“Dalla Consulta un importante riconoscimento della illegittimità dei Cpr”

Anastasìa e Calderone: “Purtroppo, la Corte costituzionale rimette al legislatore la responsabilità di colmare questa gravissima lacuna, che lede diritti umani fondamentali”
Anastasìa e Calderone durante una conferenza stampa.

“Un importante riconoscimento della illegittimità della detenzione in Cpr, totalmente priva di riferimenti legislativi sui suoi modi e limiti, in violazione dell’art. 13 della Costituzione. Purtroppo, la Corte rimette al legislatore la responsabilità di colmare questa gravissima lacuna, che lede diritti umani fondamentali. Continueremo la nostra azione di informazione e di tutela dei diritti dei trattenuti finché questo scandalo non avrà fine”.

Così in una nota congiunta il Garante delle persone sottoposte a misure restrittive della libertà personale della Regione Lazio, Stefano Anastasìa, e la Garante delle persone private della libertà personale di Roma Capitale, Valentina Calderone, sulla sentenza numero 96, depositata oggi, della Corte costituzionale che ha dichiarato inammissibili le questioni di legittimità costituzionale sollevate rimesse dal Giudice di pace di Roma, chiamato a convalidare provvedimenti di trattenimento di stranieri in un centro di permanenza per i rimpatri (Cpr).

I Garanti Anastasìa e Calderone avevano presentato opinioni scritte, in qualità di “amicus curiae” (“amici della corte”), ammesse con decreto presidenziale del 5 maggio 2025, “argomentando in senso adesivo alle censure del giudice a quo”, concludendo che la mancata previsione di un giudice ad hoc che valuti la lesione dei diritti fondamentali dello straniero trattenuto nei Cpr sia un vulnus intollerabile rispetto agli artt. 3 e 24 Cost.

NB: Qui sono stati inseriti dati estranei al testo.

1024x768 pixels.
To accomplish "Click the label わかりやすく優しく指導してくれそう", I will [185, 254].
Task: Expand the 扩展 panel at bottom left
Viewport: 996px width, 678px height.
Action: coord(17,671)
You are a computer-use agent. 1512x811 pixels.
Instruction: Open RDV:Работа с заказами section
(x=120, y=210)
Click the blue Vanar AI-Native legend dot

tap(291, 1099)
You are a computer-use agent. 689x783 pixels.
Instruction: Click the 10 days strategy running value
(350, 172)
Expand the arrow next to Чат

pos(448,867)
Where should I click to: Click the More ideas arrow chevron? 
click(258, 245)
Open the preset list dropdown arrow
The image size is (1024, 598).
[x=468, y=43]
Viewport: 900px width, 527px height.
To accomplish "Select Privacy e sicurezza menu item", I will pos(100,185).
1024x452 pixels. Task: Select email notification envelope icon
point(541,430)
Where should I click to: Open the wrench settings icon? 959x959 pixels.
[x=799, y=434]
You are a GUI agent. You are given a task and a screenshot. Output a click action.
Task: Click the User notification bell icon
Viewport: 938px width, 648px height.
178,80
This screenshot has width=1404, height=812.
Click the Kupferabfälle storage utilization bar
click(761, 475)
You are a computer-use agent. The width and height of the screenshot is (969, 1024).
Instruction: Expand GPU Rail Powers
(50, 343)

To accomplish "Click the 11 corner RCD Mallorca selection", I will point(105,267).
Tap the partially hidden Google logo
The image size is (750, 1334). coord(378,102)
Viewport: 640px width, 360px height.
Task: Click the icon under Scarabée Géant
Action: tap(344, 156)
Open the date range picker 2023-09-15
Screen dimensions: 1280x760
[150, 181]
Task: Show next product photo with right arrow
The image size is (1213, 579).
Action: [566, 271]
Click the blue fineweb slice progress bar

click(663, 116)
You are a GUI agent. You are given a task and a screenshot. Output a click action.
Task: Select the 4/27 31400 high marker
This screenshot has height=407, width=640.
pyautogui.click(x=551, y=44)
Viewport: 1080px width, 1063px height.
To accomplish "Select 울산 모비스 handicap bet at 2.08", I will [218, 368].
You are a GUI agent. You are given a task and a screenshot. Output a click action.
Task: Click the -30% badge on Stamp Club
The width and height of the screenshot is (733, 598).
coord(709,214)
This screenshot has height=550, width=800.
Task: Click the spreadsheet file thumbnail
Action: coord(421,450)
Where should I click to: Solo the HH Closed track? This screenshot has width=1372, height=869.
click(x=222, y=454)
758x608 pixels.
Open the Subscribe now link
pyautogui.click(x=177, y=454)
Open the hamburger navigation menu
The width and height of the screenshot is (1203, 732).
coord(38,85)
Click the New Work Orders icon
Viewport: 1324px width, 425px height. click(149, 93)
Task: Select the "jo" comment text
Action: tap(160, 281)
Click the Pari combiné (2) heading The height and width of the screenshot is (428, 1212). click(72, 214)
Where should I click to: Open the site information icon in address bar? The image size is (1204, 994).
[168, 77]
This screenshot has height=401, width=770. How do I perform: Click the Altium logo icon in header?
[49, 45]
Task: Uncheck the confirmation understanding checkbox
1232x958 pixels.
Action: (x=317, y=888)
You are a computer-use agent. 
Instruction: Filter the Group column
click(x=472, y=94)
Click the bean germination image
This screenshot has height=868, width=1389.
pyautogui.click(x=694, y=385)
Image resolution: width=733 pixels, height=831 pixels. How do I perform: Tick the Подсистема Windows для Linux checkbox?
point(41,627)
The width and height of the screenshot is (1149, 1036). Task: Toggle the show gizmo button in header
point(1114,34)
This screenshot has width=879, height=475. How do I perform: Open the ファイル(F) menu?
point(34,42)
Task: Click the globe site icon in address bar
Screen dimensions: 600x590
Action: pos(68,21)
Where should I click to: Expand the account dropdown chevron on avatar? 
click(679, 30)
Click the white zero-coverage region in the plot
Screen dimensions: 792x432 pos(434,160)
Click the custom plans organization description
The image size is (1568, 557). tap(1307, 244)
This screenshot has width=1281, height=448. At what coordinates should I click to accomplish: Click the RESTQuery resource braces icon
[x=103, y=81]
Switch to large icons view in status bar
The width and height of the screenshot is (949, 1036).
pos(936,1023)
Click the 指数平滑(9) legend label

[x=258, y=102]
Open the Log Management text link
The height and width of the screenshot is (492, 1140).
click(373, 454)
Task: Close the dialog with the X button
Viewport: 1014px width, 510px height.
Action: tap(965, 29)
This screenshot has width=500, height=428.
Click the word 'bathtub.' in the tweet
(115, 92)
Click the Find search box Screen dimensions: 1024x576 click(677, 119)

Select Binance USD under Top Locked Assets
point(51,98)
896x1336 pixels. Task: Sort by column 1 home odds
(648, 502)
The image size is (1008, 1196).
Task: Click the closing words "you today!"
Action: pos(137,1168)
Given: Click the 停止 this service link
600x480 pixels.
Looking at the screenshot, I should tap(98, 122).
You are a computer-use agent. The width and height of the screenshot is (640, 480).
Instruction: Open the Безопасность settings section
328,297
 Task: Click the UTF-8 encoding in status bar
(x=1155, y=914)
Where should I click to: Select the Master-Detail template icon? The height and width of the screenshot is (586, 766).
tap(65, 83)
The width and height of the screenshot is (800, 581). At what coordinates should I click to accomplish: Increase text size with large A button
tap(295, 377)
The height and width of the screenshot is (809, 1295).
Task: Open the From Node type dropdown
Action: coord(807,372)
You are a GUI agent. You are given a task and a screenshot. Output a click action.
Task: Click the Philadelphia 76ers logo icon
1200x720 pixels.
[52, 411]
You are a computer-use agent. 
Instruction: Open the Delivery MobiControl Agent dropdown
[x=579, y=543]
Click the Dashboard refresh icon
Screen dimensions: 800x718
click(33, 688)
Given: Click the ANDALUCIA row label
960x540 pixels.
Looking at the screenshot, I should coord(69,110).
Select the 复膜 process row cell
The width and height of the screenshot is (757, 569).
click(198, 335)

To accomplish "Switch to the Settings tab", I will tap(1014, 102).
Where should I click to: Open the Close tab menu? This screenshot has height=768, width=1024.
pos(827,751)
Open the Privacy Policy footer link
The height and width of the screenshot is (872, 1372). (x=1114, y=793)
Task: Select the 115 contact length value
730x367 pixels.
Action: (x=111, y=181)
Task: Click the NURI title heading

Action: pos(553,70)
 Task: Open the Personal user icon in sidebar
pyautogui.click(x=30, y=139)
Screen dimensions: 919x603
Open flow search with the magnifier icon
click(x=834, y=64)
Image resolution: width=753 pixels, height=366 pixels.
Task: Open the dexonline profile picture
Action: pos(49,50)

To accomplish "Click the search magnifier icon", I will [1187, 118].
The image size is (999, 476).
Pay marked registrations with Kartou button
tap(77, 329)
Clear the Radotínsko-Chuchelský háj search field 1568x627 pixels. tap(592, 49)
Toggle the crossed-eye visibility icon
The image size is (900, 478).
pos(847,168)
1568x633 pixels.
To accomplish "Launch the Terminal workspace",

Il rimettente aveva denunciato che il trattenimento si svolge secondo modalità e procedimenti non disciplinati da una normativa di rango primario, in violazione della riserva assoluta di legge prevista dall’articolo 13, secondo comma, della Costituzione; aveva inoltre lamentato l’omessa previsione di standard minimi di tutela giurisdizionale, con disparità di trattamento rispetto ai detenuti in carcere, che usufruiscono delle garanzie dell’ordinamento penitenziario. La Corte ha riaffermato che il trattenimento nei Cpr implica un “assoggettamento fisico all’altrui potere”, incidente sulla libertà personale, assimilabile alla privazione della libertà personale in ambito penale, ma, a differenza dei detenuti, le persone nei Cpr non beneficiano di un sistema di garanzie strutturato, come quello che viene applicato nelle carceri con l’ordinamento penitenziario. “Non compete a questa Corte colmare lacune legislative”, si legge nella sentenza. Spetta al Parlamento, infatti, adottare una disciplina organica e rispettosa della Costituzione.